She smiled up at me as I rocked her and sang, an empty smile. The weight in my arms was all cloth and casts, and almost no baby. Little Abbie had been born a premature twin, the cord wrapped around her neck. "She wasn't breathing for a long time, maybe 5 minutes"mama told us, stolidly accepting that her baby might never be normal. Both little feet turned in, clubfeet slowly but steadily being corrected by progressive casting. Both she and her twin weighed in at a whopping 1.8 kilos that morning, all of 10 days old.
"The King will reply, 'I tell you the truth, whatever you did for one of the least of these my brothers of mine, you did for me." Matthew 25:40
The infant feeding program aboard is full of these stories - tiny children with cleft lip or palate who fail to gain weight, who cannot suck on a bottle, who inhale their milk like little Ana and die, or who stay alive through only sheer force of a mama's love and persistent prayer. We've sent one home now, dimples in the rolls on his knees, and sutures through the broken lip once he had gained enough weight for surgery. Two others on the ward this week are in stark contrast to each other, one now a chubby baby cheerfully waiting for a lip repair, the other on all of our hearts as he deteriorated slowly before our eyes...

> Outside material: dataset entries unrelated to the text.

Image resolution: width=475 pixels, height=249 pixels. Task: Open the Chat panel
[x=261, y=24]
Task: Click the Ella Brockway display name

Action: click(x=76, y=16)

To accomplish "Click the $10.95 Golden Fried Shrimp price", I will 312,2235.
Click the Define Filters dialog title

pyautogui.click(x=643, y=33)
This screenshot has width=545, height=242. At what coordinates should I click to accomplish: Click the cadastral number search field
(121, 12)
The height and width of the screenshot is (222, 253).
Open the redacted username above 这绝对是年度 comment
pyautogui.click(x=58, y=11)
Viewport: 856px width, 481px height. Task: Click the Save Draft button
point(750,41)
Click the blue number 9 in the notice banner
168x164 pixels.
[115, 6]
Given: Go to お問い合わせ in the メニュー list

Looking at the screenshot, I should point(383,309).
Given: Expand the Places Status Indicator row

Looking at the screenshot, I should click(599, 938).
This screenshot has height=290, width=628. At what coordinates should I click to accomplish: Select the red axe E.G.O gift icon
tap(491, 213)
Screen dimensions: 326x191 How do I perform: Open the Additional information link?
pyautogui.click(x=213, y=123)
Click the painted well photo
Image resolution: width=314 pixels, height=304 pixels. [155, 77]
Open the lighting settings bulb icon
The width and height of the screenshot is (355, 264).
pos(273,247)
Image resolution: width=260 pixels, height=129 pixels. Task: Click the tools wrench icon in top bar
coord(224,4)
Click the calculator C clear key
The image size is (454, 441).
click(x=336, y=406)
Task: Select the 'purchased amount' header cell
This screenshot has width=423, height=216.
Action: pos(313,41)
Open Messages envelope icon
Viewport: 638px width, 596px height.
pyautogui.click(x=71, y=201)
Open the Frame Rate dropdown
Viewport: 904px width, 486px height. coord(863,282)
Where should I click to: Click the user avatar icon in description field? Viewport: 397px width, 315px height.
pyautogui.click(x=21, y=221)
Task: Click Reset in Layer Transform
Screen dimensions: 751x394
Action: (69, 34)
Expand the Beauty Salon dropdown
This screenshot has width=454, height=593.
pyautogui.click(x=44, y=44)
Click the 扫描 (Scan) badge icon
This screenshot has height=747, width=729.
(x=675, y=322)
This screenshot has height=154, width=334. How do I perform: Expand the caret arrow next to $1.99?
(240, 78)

Every muscle in his little chest and face pulled in, then out, working harder and harder to supply the tiny body with enough oxygen. Breathing 50, 60, 70, 80 times a minute, I wondered how long it would take before he suddenly...stopped. We prayed as we cobbled together an infant CPAP mask from anything we found in the pediatric drawer of the code cart, prayed as we held it to his face, thanked God as he started to kick and fight and struggle again. At 4 months old, Brian (not his real name) weighs barely over 6 pounds. Mama lovingly feeds him every two hours, a small syringe of milk down the feeding tube in his nose, somehow curled around and through the split lip and palate, down into the stomach. I was told he had been having some trouble over the last few days; now, only an hour into my shift, I had the sinking feeling that we were losing this little boy, losing another baby during the already heartrending Easter week.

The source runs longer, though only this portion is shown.